START DATA RECORDS
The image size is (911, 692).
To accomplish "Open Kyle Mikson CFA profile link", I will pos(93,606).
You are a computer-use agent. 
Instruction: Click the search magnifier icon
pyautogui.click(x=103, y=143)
END DATA RECORDS
**EXERCISE DESCRIPTION**.
Would you output the whole listing exactly as written?

**OUTPUT FOR THIS EXERCISE**.
The image size is (911, 692).
To accomplish "Open Kyle Mikson CFA profile link", I will pos(93,606).
You are a computer-use agent. 
Instruction: Click the search magnifier icon
pyautogui.click(x=103, y=143)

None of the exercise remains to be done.